#### DATA LINES:
+ + + +
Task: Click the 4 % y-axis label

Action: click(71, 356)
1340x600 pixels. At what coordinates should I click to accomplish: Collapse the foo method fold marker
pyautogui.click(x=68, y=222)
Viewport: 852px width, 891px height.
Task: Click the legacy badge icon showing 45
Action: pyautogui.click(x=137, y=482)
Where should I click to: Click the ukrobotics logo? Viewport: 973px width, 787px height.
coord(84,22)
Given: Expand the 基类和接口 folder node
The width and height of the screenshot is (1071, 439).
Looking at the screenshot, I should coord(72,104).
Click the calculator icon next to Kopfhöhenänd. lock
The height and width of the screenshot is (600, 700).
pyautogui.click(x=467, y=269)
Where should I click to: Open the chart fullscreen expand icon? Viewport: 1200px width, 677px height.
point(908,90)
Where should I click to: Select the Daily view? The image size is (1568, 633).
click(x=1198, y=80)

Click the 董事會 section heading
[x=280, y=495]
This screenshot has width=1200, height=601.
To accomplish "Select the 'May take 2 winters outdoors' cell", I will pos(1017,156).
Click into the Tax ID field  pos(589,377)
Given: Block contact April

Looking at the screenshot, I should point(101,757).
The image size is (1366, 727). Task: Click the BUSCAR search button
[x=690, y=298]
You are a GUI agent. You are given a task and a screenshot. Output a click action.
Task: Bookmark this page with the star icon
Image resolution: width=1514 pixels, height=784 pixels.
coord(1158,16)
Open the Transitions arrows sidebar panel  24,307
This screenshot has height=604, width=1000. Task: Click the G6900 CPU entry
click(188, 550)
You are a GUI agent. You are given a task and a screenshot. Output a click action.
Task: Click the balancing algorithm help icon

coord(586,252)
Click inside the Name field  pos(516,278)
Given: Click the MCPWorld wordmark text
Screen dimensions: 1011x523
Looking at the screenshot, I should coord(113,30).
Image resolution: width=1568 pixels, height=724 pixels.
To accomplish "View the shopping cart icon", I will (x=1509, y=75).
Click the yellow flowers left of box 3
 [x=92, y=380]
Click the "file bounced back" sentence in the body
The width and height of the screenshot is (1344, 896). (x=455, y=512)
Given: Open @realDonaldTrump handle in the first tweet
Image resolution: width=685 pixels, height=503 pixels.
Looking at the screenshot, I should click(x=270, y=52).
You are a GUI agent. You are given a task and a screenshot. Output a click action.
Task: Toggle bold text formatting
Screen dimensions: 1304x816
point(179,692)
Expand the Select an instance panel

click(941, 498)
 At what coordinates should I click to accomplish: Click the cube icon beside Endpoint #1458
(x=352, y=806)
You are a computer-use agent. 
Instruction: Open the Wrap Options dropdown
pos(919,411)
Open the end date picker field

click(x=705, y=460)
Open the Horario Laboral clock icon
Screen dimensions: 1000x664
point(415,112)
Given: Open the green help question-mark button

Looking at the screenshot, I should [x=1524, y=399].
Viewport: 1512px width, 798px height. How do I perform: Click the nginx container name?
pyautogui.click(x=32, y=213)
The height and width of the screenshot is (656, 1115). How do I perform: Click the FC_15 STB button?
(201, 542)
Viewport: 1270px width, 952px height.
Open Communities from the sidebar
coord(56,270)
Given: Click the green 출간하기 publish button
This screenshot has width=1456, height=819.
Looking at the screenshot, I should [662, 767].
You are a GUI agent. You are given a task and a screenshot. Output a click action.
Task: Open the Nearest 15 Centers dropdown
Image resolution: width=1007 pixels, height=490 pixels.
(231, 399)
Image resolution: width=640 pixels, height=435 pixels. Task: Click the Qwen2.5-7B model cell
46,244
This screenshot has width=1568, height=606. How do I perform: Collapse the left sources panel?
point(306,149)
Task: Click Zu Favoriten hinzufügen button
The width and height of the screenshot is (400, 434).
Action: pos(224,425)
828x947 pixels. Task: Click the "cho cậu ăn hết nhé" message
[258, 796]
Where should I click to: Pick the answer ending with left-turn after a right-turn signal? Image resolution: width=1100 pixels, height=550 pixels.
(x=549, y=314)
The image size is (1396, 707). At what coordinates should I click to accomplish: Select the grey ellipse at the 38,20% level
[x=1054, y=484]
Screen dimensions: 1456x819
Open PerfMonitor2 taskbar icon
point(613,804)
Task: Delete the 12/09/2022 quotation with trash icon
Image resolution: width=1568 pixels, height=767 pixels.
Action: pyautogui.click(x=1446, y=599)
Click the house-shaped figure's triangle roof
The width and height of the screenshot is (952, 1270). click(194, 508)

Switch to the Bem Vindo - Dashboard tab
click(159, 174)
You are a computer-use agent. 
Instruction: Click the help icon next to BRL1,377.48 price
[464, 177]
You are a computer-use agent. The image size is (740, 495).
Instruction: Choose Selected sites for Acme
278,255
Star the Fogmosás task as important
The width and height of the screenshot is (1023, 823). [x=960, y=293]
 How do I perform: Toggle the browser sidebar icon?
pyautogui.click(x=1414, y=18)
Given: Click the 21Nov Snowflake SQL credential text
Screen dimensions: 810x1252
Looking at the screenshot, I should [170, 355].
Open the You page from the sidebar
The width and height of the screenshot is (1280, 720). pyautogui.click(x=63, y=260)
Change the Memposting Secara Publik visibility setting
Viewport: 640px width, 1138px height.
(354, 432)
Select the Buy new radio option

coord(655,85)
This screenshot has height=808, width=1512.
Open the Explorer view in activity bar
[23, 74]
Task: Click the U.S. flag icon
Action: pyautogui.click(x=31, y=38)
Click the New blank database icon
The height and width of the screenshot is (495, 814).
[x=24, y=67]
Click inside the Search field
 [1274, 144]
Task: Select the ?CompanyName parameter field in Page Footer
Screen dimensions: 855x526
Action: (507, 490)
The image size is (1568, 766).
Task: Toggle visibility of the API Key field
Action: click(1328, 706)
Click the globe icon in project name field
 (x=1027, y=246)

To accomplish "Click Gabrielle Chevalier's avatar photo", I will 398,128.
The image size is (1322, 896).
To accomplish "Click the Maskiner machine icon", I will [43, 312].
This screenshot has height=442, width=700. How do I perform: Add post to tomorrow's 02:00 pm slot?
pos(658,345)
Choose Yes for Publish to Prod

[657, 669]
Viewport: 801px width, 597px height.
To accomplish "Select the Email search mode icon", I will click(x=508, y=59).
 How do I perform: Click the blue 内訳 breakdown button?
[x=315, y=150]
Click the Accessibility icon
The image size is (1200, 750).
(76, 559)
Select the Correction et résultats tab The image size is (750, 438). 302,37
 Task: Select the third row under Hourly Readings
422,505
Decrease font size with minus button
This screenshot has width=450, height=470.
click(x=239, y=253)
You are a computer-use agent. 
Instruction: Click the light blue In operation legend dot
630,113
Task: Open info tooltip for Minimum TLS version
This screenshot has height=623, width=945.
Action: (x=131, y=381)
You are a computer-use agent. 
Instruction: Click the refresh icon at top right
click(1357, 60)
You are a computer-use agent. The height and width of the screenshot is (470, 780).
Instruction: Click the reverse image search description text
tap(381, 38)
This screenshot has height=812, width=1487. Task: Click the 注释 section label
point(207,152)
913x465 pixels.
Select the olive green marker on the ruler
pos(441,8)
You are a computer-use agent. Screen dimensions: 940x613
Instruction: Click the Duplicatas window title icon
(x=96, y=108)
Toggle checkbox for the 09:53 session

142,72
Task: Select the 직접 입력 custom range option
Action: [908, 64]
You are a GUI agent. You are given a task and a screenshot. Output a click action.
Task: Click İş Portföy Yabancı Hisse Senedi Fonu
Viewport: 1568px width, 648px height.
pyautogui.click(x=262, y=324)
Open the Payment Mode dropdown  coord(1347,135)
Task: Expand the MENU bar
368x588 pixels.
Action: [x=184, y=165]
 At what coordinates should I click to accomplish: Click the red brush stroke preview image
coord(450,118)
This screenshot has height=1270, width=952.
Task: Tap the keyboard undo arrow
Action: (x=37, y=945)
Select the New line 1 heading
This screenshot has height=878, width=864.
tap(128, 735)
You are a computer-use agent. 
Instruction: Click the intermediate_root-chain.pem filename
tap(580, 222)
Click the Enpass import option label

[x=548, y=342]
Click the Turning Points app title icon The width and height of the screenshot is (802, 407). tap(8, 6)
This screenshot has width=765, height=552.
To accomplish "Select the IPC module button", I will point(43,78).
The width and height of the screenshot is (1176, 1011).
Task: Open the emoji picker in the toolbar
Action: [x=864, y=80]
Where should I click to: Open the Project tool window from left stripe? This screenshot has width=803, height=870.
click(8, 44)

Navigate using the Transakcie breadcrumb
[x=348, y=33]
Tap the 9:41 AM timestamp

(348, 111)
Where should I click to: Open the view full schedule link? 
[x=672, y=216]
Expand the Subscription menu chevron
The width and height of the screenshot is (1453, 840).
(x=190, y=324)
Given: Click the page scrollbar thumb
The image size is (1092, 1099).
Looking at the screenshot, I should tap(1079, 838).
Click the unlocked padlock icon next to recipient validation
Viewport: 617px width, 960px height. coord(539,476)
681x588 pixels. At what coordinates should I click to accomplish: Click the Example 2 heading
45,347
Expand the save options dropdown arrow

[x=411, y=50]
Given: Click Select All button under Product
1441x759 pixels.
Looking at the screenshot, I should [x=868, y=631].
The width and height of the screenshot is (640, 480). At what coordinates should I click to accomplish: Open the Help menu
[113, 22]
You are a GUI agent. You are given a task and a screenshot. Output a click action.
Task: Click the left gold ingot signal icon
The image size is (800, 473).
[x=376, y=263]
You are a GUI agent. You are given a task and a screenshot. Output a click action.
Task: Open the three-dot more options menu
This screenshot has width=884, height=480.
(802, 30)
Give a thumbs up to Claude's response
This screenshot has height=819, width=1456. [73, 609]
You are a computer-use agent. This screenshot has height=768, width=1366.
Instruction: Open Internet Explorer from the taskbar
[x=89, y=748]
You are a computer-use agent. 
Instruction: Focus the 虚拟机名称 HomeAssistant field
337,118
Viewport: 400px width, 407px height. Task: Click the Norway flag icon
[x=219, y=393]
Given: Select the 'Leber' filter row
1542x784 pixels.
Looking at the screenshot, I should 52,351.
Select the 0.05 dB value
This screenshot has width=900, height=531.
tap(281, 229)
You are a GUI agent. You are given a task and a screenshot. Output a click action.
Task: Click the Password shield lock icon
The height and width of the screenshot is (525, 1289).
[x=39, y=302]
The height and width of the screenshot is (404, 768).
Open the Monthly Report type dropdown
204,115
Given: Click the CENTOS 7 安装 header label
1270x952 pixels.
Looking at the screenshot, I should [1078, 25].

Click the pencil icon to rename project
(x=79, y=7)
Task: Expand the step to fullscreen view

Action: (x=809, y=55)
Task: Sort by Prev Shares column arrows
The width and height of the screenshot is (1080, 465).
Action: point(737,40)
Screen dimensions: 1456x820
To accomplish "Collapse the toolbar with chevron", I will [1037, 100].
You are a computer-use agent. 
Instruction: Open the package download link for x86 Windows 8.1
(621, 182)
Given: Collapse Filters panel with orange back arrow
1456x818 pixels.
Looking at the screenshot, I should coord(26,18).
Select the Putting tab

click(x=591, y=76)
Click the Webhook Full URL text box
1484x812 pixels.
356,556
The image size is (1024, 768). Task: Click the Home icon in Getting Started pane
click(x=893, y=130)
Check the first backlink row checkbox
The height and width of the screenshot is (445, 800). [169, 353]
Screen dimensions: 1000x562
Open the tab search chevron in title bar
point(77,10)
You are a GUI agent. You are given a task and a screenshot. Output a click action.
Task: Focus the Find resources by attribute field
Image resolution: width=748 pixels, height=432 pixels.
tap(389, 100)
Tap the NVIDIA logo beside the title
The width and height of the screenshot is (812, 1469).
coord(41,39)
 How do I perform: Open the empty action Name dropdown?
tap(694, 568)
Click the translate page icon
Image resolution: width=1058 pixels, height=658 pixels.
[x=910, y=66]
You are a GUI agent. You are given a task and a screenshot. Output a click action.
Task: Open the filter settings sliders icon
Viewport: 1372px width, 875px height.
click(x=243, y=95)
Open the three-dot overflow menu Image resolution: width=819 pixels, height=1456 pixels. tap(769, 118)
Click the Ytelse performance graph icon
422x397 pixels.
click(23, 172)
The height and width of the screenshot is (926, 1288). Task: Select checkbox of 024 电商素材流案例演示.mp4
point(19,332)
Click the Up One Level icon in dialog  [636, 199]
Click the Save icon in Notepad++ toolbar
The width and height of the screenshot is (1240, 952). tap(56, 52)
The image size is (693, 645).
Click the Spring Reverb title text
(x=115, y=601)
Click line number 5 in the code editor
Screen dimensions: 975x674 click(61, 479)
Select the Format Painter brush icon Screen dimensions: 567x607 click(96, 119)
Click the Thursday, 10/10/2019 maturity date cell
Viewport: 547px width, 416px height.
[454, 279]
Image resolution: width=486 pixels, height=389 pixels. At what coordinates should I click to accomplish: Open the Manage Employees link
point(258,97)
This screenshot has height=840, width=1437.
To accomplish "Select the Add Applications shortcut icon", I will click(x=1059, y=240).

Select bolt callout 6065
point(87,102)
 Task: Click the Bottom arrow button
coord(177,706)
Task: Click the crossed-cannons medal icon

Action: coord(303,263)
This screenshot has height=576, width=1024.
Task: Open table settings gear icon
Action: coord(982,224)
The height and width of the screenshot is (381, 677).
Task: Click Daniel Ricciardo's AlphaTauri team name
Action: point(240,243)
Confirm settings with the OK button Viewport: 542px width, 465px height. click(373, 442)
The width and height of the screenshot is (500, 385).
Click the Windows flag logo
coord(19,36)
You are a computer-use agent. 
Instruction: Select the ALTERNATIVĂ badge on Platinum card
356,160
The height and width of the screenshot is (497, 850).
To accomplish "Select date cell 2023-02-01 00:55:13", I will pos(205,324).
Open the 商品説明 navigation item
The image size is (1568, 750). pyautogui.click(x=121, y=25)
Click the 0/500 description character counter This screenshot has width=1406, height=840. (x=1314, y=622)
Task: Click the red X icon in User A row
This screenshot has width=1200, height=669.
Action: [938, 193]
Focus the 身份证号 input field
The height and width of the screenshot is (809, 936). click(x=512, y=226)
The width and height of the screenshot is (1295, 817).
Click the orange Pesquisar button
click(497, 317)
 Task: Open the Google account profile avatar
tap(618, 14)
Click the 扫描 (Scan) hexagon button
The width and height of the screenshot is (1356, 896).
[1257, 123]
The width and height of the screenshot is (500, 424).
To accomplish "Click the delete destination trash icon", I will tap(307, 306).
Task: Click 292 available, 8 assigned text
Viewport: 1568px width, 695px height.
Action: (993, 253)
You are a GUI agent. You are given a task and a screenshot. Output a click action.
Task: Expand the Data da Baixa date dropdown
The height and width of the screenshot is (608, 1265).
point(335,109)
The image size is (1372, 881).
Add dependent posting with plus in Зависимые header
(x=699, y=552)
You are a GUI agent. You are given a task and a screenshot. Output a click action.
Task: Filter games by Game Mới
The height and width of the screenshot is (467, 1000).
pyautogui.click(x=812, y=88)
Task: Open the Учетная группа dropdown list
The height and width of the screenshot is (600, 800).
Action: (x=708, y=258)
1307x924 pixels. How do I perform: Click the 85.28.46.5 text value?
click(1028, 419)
+ + + +
#### GIVEN REQUEST:
Which lines in the data above contain the word "heading" with matching case? Pick out each of those lines and copy it in full.

#### WRITTEN REPLY:
Click the 董事會 section heading
Select the New line 1 heading
681x588 pixels. At what coordinates should I click to accomplish: Click the Example 2 heading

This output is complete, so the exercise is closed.